A devised play about borders, boundaries and undocumented immigrants in 21st- century Pittsburgh, Camino introduces an innovative new theater company
-Pittsburgh, PA … Hiawatha Project, a new theatre company dedicated to creating new and original performances exploring specific social questions, is proud to announce its debut theatrical work: Camino, an epic tale of immigrants in contemporary Pittsburgh, which will run at Dance Alloy Theater on Penn Ave in Friendship, September 15-24, 2011. The performance is written and directed by Hiawatha Project Artistic
Director and co-founder, Anya Martin, with design and production by Artistic Producer and co-founder, Michelle Carello, and features an ensemble cast including Eric Anderson, Laura Lee Brautigam, Gab Cody, Claudia Duran, Monteze Freeland, Katie Mo Groff, Chris Josephs, Kelly Marie McKenna, Ricardo Roger-Vila, Dennis Schebetta, Thalia Snyder, and Sam Turich.
Hiawatha Project was founded in 2010 by Carnegie Mellon University-based theater artists Anya Martin and Michelle Carello. Camino represents not only the first production by the organization, but a blueprint for the work it will create moving forward: performances that use a variety of media and theatrical methods to express true stories connecting divergent communities. In the case of Camino, the story is that of two real-life young Latino immigrants to Pittsburgh whose lives were torn asunder by the labyrinthine world of America’s for-profit immigrant deportation system.
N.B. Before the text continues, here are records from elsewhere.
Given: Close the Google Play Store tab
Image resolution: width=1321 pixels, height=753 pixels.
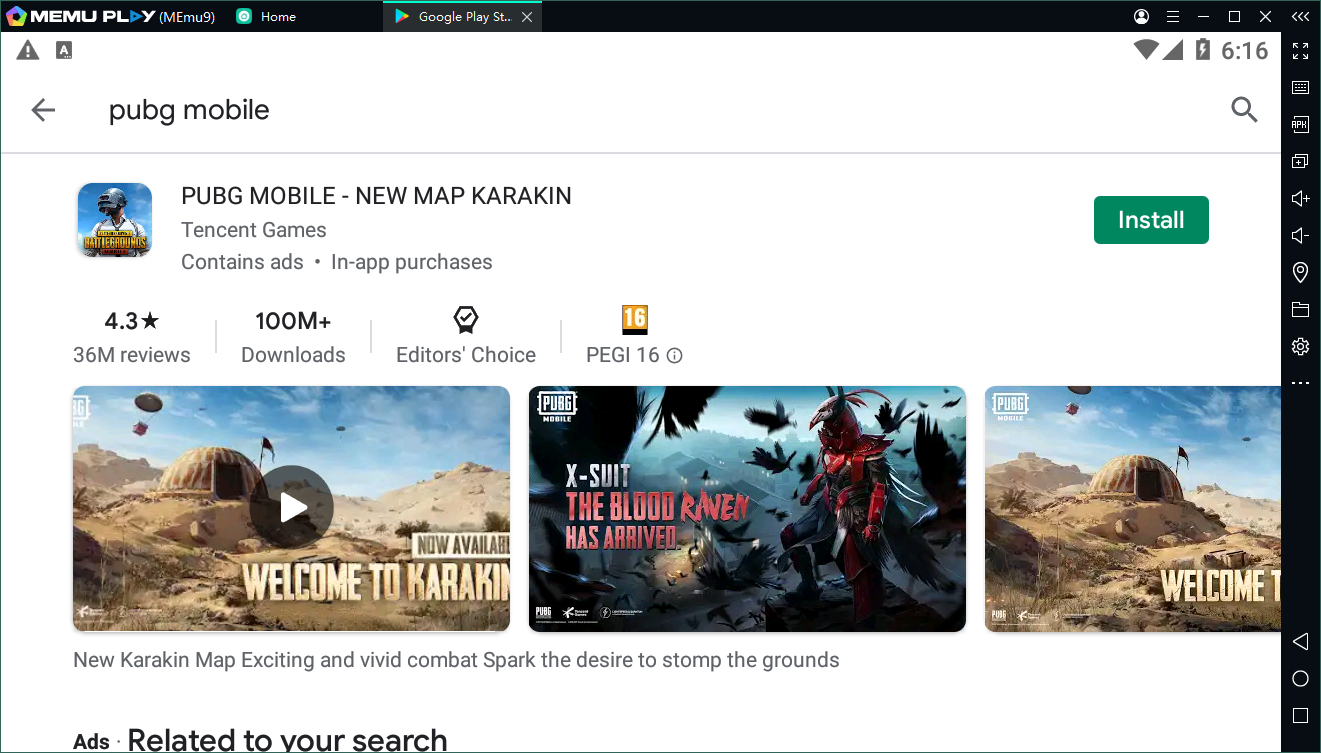Looking at the screenshot, I should [528, 17].
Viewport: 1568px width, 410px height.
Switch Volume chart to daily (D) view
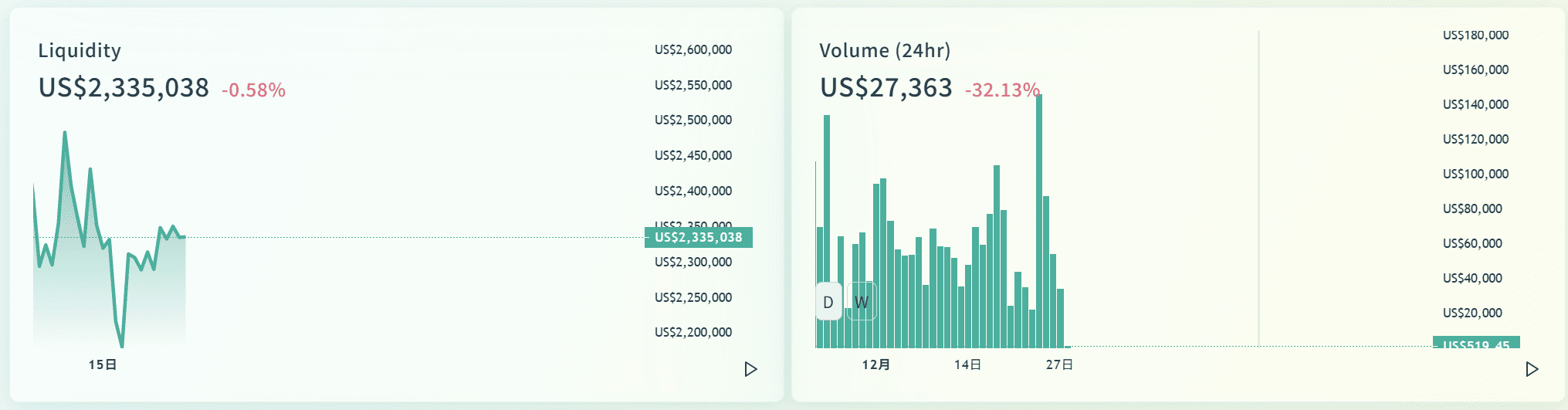coord(828,302)
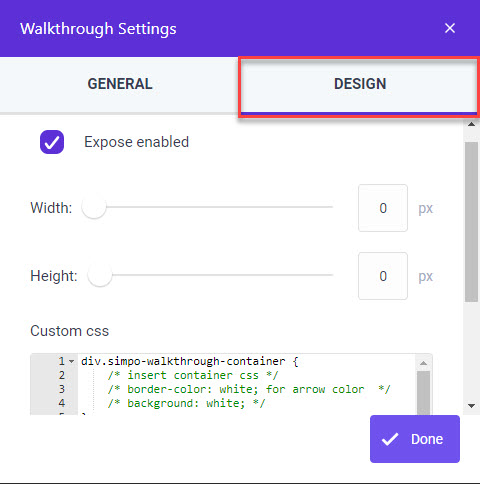Click the checkmark icon on the Done button
480x484 pixels.
tap(390, 439)
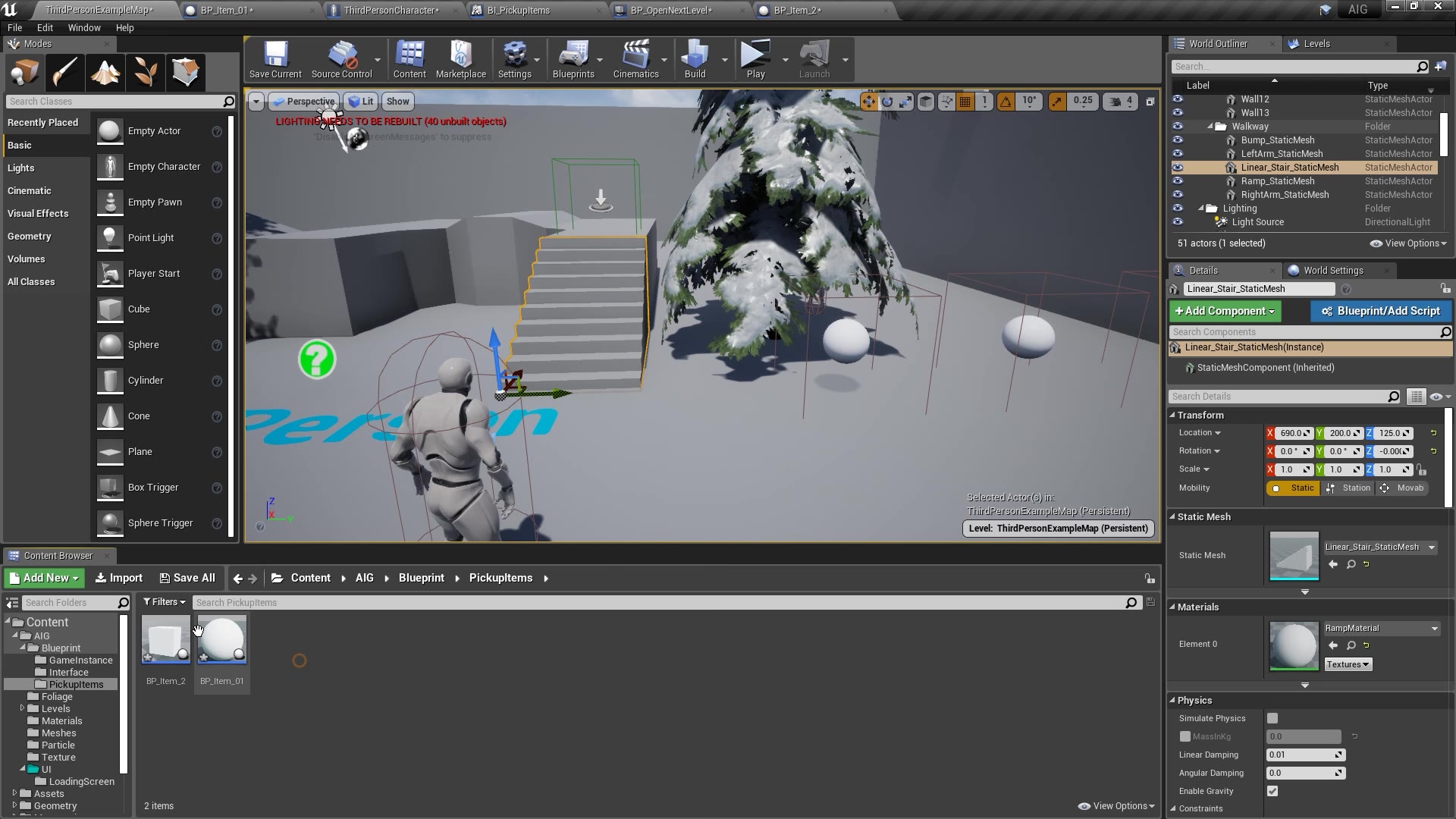Click the Lit viewport mode tab
The image size is (1456, 819).
coord(362,100)
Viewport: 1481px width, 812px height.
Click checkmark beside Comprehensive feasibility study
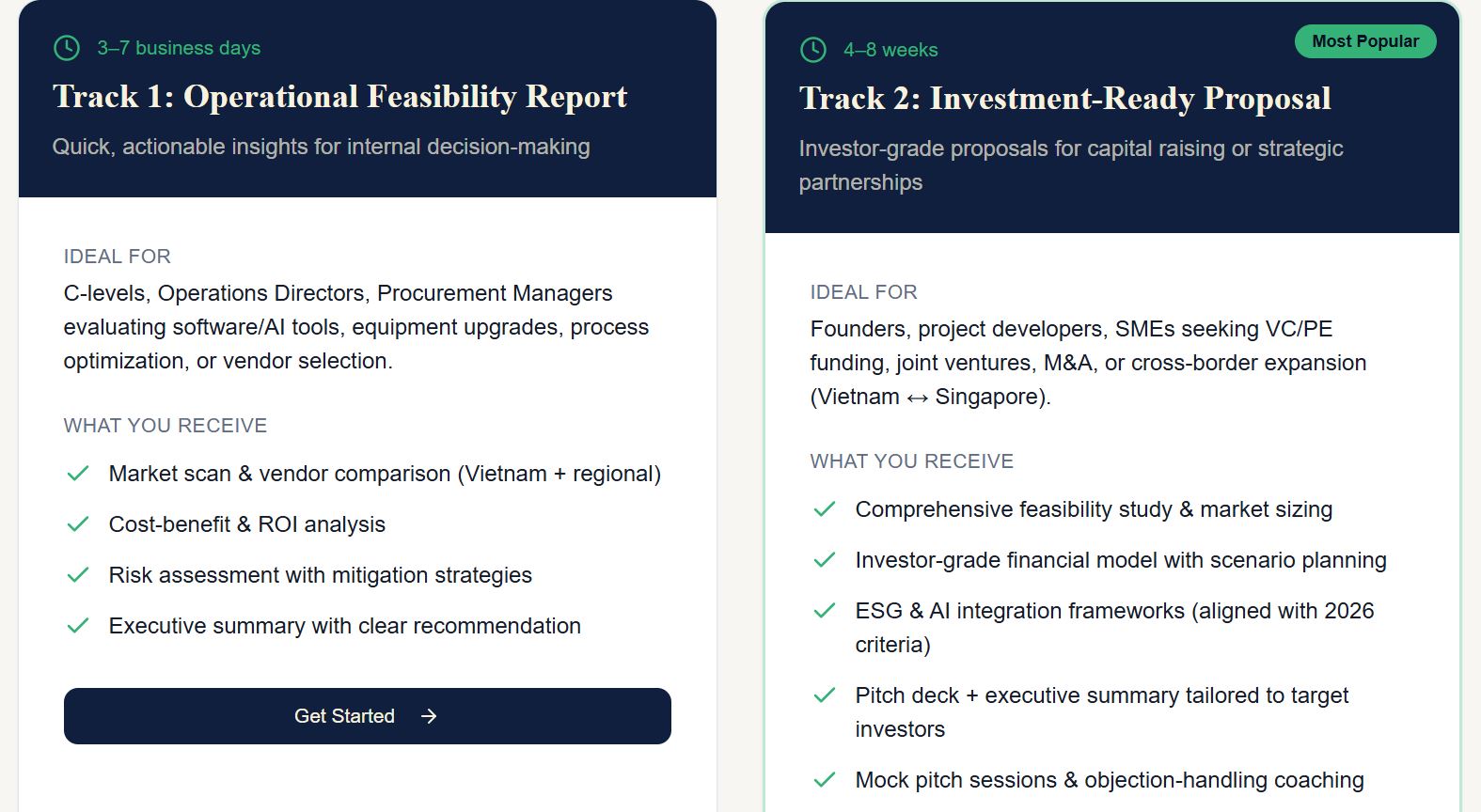(825, 509)
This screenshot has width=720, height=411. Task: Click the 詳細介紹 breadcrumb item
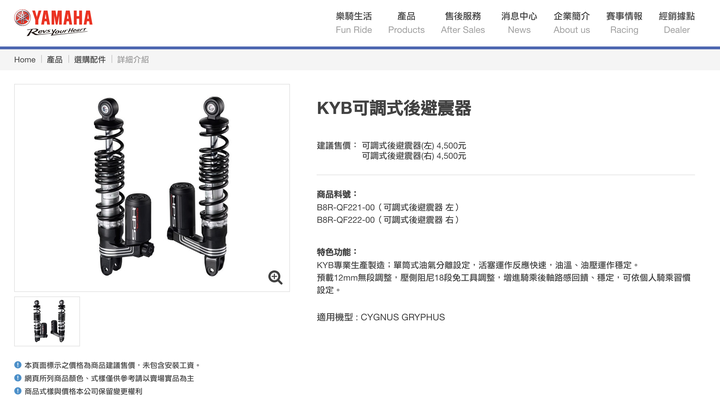coord(133,60)
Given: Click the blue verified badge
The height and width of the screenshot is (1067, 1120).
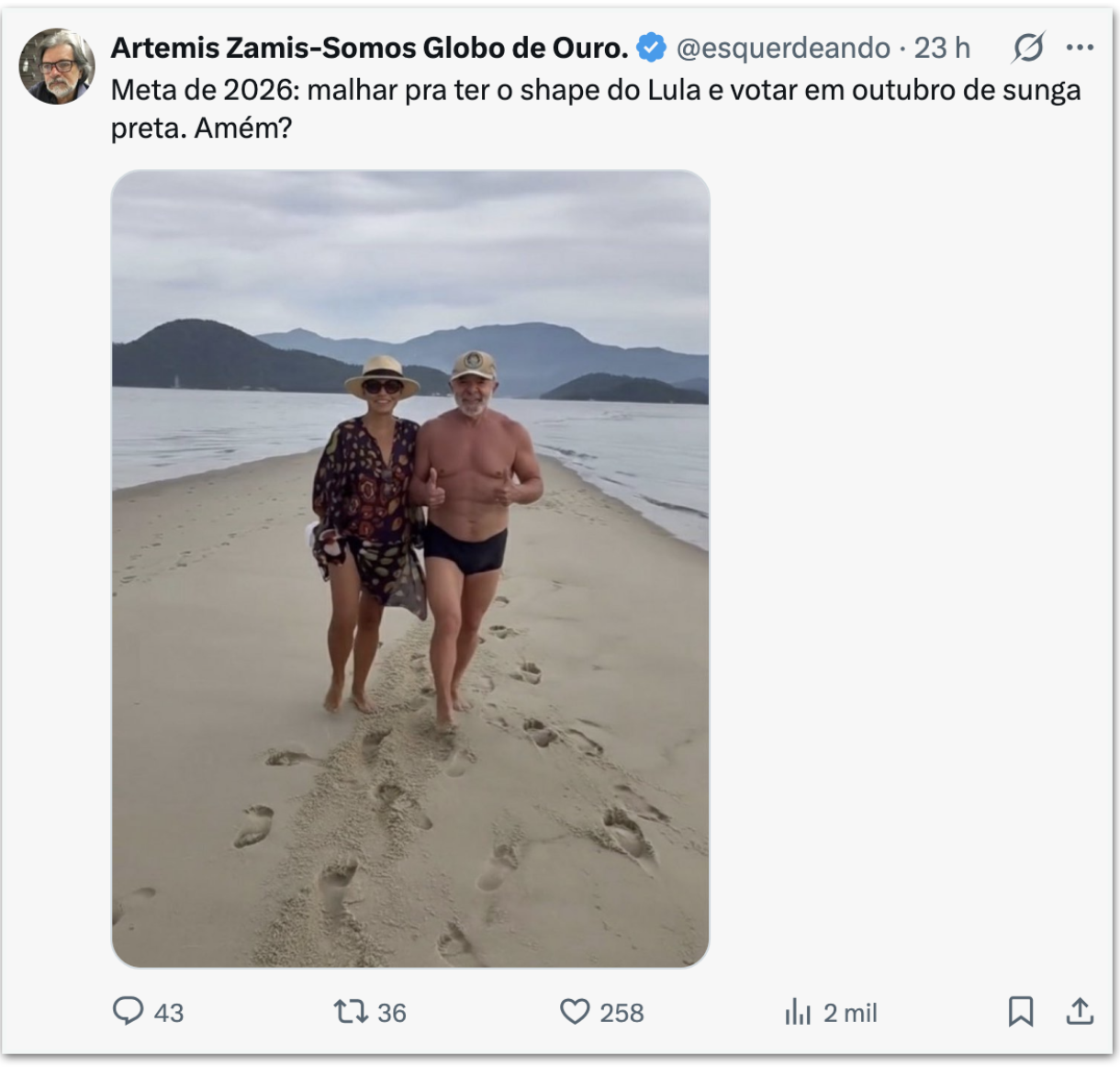Looking at the screenshot, I should pos(651,48).
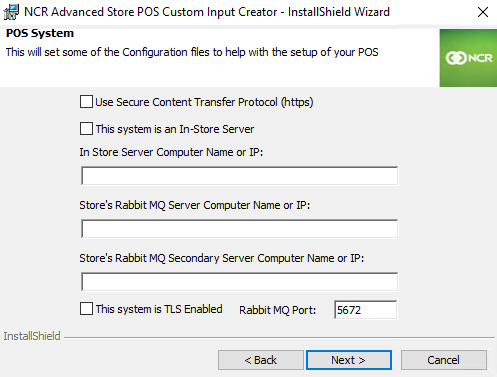Proceed with the Next > button
This screenshot has width=497, height=377.
[349, 360]
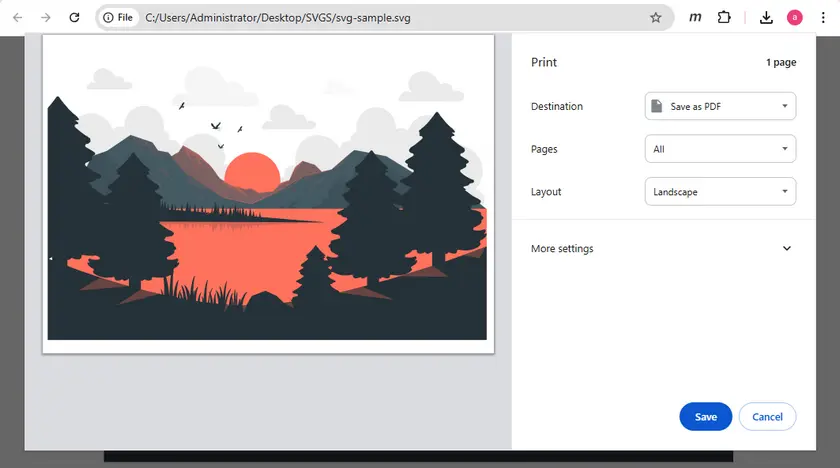
Task: Click the 'More settings' text label
Action: click(562, 249)
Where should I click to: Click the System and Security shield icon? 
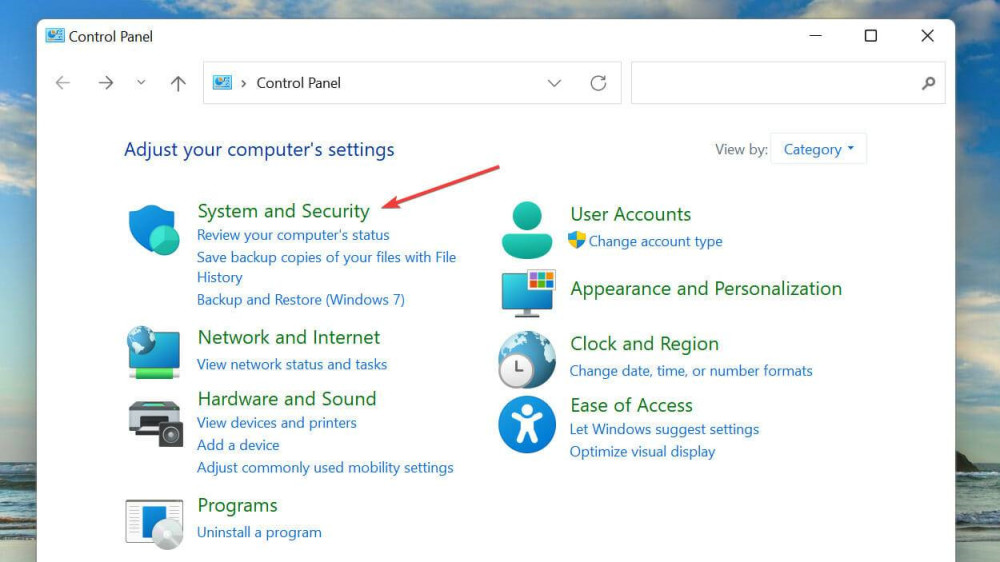coord(154,230)
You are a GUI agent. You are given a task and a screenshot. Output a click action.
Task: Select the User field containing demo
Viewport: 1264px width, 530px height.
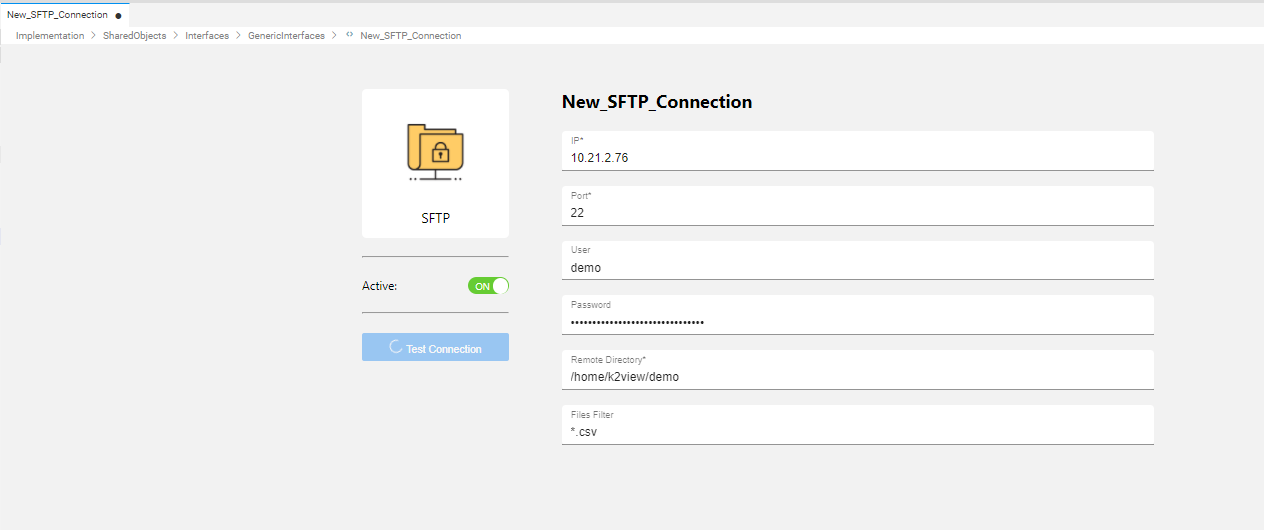[x=857, y=267]
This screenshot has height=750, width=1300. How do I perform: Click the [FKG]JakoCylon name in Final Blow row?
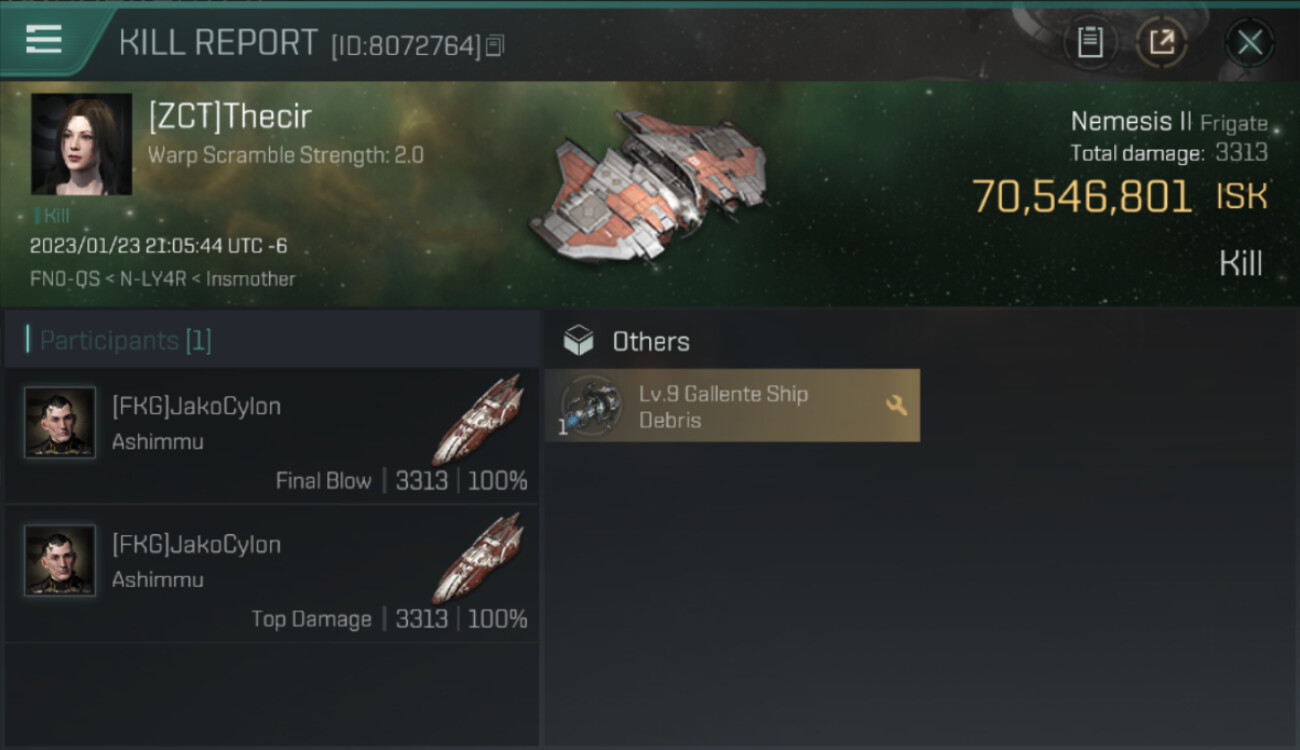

Camino is entering into its heaviest stage of development, as the casting is completed and the collaborative work between directors, producers, designers and actors begins. Please contact Hiawatha Project about opportunities to cover and document this exciting and unique process—and mark your calendars for the preview Thursday, September 15! Tickets are on sale now at http://www.hiawathaproject.org!
Two men missing. Two women risking everything to find them. And a lost flock of migrating birds just trying to make it home. Their paths collide in surprising, desperate, and hilarious ways as they navigate an imagined near future permeated by GPS maps, outrageous red tape, and preconceived borders of race and belief. A poetic exploration of the consequences of laws such as Arizona SB 1070, Camino exposes the profitable business of private immigrant detention centers in the U.S. In doing so, it illuminates questions of survival and connectedness in our increasingly digitized world.
“In the modern world, communities that seem to be worlds apart are often separated only by a thread,” says playwright and director Anya Martin. “You may think that the story of a middle-class and middle-aged white American couple, and that of these young Latino immigrants are night and day. What we mean to show in Camino with some cutting-edge technology, some ancient myths, and some excellent actors, is that these stories are far more connected than you’d think.”
Camino’s origins go back to 2009, when Martin and Carello created a theater piece starring young Latino Pittsburghers titled Teatro Latino de Pittsburgh. As Teatro debuted, one of its stars—exuberant High School senior Milton Mejia—was taken into custody by police and threatened with deportation. His harrowing months spent in a series of corporate-operated for-profit immigrant detention centers, and the ceaseless efforts to track and help him by his young girlfriend Stephany McMullen (now Mejia), herself an immigrant from Venezuela, provided the inspiration for Camino.
Stephany Mejia now serves on the advisory board for Hiawatha Project as it endeavors to tell what is, in part, her story. Her husband Milton lives in Honduras and works constantly towards gaining the right to return to the US legally.
About Hiawatha Project
Although established as an organization in 2010, Hiawatha Project’s conceptual beginnings go back to 2009 when Anya Martin and Michelle Carello began work on Camino after Mejia’s confinement. But since forming as an organization last year, Hiawatha Project has seen its concept grow out of the desire to tell one story, and blossom into an entire artistic process.
Hiawatha Project’s work has been featured on the front pages of both Pittsburgh City Paper and Pittsburgh Post-Gazette for Camino’s unique two-year development process that has included extensive workshops with Latino community members and professional Pittsburgh artists. The group has worked closely with the relatively new organization Jovenes sin Nombres—an art-based collective of Latino youths in Pittsburgh.
Hiawatha Project co-founder Anya Martin was recently a Creative Capital/Flight School fellow through Pittsburgh Center for the Arts, and is currently the Center for the Arts in Society’s Artist in Residence at CMU, where both she and co-founder Michelle Carello are graduates from the School of Drama. The two have worked in theater arts in New York City, Philadelphia, Washington, D.C., and New Orleans, besides extensive work in Pittsburgh.